Decide whether each statement below agrees with the excerpt on child abuse and genes, answering yes or no and quoting the deciding words of the excerpt.
1. The researchers compared brains from three groups of 12 people each.
2. The genes themselves differed between the abuse victims and those not abused.
3. The study was published in 2008.

··· Excerpt

The report advised pediatricians to:

  • Integrate a psychosocial approach into doing medicine. “Psychosocial problems and the new morbidities should no longer be viewed as categorically different from the causes and consequences of other biologically based health impairments.”
  • Incorporate into medical school and continuing education classes the knowledge of how childhood toxic stress affects “disruptions of the developing nervous, cardiovascular, immune, and metabolic systems, and the evidence that these disruptions can lead to lifelong impairments in learning, behavior, and both physical and mental health.” A technical report, in press, will provide more details about this.
  • Take an active leadership role in educating everyone — public, policy makers, educators, etc. — about the long-term consequences of childhood toxic stress.
  • Advocate for “new, evidence-based interventions (regardless of the provider or venue) that reduce sources of toxic stress and/or mitigate their adverse effects on young children.”

Child abuse affects genes

Picture 12While adding info to this blog’s resources and research sections today, I found “Abuse affects genes”, an article by Brona McVittie on the Epigenetics? site. The site is put together by The Epigenome Network of Excellence, a European research network that focuses on epigenetics. Epigenetics looks at how our experiences and our environment turn our genes on and off. Yes — it’s an amazing thought, isn’t it. The genes we’re born with don’t set our personalities and behavior in stone. It’s all those experiences — our family life, our school life, our country’s life (war or peace?), our economic life (extreme poverty or jet-setter), our environment.

Epigenome means “above” or “in addition to”  the genome. We all have genes, which have all the code and instructions for how our bodies function. But not all of those genes are functioning all of the time. Our epigenome tells our genes what to do and when to do it. (For more info, go to this blog’s resources section.)

The article describes what researchers at McGill University and the Douglas Institute in Canada found when they compared the brains of 12 suicide victims who’d suffered child abuse, 12 suicide victims who weren’t abused, and 12 normal individuals. They looked at the genes that affect a person’s ability to cope with stress. They found differences between the same genes in the abuse victims and those not abused — the genes weren’t different, but the epigenetic marks on the genes were different. [How this works is shown in a fabulous animation — specifically the second part of the five parts — put together by the folks at NOVA, who have produced an episode about epigenetics:  Ghost in Your Genes. A shorter version is on NOVA’s Science Now.]

What’s important about this? Previous research shows that if these genes don’t function correctly, they can’t keep  stress hormones under control. So, the study suggests this scenario: Children suffer abuse, their nervous systems responds appropriately by producing stress hormones (fight, flight or freeze). But continued abuse without relief produces way too much stress hormone, which sets off something that significantly slows or stifles the genes that sop up those stress hormone. Too much stress keeps a person in a state of anxiety, fear, nervousness, agitation, or rage mixed with depression. One reason people commit suicide is because they feel they can no longer cope with these unrelenting overwhelming feelings over which they feel they have no control.

“The function of our DNA is not as fixed as previously thought,” adds Michael Meaney (Douglas Institute, Quebec). “The interaction between genes and the environment plays a crucial role in determining our resistance to stress and the risk for suicide. Epigenetic marks are the product of this interaction.”

In another article, one of the researchers, Moshe Szyf, a professor of pharmacolog at McGill University, said:

this study is the first that he knew of in which there is a clear link between human social environments and their epigenetic code. “It is dynamic, and it acts through life,” he says. “And it’s not just chemicals that affect these mechanisms, it’s the social, and even political, environment.”

The study was published in the Feb. 22, 2009 issue of Nature Neuroscience.

······
··· Data records

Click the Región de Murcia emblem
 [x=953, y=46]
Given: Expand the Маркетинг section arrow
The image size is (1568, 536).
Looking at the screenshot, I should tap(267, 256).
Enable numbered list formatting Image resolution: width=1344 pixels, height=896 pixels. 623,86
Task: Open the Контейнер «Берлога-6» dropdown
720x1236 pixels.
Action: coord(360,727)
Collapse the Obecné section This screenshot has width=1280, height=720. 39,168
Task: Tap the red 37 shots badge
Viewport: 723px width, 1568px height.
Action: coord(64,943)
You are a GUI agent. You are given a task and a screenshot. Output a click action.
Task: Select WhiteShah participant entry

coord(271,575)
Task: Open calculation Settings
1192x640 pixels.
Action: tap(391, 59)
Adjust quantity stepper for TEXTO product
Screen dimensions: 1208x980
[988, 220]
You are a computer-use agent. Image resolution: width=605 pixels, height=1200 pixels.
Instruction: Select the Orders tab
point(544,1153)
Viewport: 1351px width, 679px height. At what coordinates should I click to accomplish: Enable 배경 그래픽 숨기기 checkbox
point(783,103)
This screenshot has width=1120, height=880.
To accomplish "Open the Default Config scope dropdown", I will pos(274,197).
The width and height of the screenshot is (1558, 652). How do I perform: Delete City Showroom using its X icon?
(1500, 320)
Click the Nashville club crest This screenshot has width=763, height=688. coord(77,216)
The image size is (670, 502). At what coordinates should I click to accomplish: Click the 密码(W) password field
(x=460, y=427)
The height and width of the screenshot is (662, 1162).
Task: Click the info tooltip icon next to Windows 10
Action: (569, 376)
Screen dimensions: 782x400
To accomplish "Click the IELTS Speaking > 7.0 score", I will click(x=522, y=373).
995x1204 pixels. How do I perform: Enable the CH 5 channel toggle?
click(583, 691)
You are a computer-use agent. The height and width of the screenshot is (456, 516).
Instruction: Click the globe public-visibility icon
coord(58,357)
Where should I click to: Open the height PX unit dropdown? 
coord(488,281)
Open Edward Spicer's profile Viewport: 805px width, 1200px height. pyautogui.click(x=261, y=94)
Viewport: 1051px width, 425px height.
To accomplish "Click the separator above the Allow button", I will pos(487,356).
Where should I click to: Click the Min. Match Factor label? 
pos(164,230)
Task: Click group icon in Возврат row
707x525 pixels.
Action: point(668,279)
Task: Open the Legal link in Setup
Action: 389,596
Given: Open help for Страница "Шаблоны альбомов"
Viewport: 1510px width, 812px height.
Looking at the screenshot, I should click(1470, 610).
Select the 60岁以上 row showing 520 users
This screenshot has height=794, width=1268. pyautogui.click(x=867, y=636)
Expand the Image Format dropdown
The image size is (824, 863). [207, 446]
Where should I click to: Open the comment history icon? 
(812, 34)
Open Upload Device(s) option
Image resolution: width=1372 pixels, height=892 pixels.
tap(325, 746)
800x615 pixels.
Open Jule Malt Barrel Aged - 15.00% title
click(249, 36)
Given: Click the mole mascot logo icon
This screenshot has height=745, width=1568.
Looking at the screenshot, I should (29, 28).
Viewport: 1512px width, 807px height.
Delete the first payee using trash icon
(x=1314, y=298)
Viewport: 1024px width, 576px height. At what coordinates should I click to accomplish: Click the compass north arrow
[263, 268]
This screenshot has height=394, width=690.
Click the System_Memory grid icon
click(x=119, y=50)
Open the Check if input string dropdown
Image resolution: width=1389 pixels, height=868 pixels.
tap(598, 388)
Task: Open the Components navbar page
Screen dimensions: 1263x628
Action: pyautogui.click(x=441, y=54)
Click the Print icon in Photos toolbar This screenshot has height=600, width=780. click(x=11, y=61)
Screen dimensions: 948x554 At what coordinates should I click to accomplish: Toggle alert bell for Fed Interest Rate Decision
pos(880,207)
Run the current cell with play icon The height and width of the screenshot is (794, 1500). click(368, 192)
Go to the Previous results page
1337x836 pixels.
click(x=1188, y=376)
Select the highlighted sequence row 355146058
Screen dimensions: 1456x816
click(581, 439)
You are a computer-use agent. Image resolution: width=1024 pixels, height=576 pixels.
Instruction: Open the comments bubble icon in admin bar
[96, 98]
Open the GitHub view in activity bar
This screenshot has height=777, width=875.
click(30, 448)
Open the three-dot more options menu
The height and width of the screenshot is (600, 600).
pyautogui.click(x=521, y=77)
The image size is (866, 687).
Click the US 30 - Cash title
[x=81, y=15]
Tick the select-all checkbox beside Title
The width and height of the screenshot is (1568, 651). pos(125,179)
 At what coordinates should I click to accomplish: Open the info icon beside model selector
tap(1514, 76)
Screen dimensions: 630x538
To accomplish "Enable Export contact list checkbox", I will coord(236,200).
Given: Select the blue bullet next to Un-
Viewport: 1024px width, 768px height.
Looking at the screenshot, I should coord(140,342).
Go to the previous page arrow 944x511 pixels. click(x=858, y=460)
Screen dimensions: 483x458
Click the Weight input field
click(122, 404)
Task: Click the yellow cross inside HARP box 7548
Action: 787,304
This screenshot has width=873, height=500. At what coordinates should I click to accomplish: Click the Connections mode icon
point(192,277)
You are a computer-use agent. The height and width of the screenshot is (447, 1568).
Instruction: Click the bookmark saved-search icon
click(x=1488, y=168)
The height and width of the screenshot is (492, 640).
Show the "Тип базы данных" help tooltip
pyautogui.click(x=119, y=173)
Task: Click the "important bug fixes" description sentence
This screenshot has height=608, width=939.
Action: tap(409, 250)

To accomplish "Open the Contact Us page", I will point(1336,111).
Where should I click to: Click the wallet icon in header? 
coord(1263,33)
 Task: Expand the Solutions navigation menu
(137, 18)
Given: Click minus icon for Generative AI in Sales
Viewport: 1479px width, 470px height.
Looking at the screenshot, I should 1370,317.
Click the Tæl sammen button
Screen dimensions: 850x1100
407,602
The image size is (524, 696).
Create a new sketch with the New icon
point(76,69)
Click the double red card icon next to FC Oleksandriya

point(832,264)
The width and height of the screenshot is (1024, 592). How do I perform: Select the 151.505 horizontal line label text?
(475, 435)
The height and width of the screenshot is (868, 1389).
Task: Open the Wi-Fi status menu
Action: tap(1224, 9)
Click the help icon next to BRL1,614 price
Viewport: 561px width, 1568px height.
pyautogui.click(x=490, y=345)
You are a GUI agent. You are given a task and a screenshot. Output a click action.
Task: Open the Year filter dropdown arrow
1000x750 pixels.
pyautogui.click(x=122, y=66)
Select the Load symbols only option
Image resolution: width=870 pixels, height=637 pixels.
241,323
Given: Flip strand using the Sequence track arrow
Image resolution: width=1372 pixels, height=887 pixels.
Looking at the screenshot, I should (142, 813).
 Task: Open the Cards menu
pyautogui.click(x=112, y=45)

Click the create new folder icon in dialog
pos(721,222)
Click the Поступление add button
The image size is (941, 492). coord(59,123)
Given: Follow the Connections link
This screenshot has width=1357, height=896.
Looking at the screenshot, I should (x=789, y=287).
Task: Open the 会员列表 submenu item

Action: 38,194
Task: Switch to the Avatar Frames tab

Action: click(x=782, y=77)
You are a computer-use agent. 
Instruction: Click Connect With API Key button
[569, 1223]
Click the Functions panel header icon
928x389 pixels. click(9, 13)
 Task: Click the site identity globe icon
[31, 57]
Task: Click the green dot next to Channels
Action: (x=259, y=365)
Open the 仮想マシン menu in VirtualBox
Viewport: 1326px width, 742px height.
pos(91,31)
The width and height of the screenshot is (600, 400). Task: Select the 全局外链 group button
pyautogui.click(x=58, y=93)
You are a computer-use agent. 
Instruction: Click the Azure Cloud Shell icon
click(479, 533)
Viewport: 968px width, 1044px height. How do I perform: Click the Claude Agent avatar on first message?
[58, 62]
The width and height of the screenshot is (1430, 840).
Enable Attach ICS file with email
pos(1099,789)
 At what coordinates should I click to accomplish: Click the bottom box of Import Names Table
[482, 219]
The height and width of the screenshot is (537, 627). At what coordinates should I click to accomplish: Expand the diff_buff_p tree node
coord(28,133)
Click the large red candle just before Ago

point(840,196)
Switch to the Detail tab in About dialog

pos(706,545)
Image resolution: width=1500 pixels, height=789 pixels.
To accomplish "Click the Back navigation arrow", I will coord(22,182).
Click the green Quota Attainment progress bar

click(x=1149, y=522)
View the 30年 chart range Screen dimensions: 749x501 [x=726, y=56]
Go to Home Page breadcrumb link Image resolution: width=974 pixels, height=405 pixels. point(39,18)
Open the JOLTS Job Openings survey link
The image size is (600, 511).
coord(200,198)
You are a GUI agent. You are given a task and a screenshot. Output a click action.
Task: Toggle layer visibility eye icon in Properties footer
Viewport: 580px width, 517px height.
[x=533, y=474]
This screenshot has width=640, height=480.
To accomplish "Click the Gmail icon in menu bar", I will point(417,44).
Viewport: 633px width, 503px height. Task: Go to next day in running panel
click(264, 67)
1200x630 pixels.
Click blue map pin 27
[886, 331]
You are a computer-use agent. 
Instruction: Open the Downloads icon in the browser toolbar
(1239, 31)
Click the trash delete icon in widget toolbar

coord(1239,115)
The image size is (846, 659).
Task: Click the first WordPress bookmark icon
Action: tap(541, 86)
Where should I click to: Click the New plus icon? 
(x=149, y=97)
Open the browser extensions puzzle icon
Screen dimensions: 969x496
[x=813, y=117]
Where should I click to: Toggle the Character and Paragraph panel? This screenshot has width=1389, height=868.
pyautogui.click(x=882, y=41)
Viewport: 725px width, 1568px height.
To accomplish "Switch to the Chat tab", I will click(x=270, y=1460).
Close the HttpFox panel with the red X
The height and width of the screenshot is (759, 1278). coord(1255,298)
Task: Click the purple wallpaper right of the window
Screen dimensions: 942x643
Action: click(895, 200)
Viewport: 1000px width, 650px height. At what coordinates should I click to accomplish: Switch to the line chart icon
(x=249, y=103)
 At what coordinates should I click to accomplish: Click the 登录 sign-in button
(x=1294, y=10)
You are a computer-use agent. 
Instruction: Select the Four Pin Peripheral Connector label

······

*Reply*.
1. Yes: "compared the brains of 12 suicide victims who’d suffered child abuse, 12 suicide victims who weren’t abused, and 12 normal individuals"
2. No: "the genes weren’t different, but the epigenetic marks on the genes were different"
3. No: "The study was published in the Feb. 22, 2009 issue of Nature Neuroscience."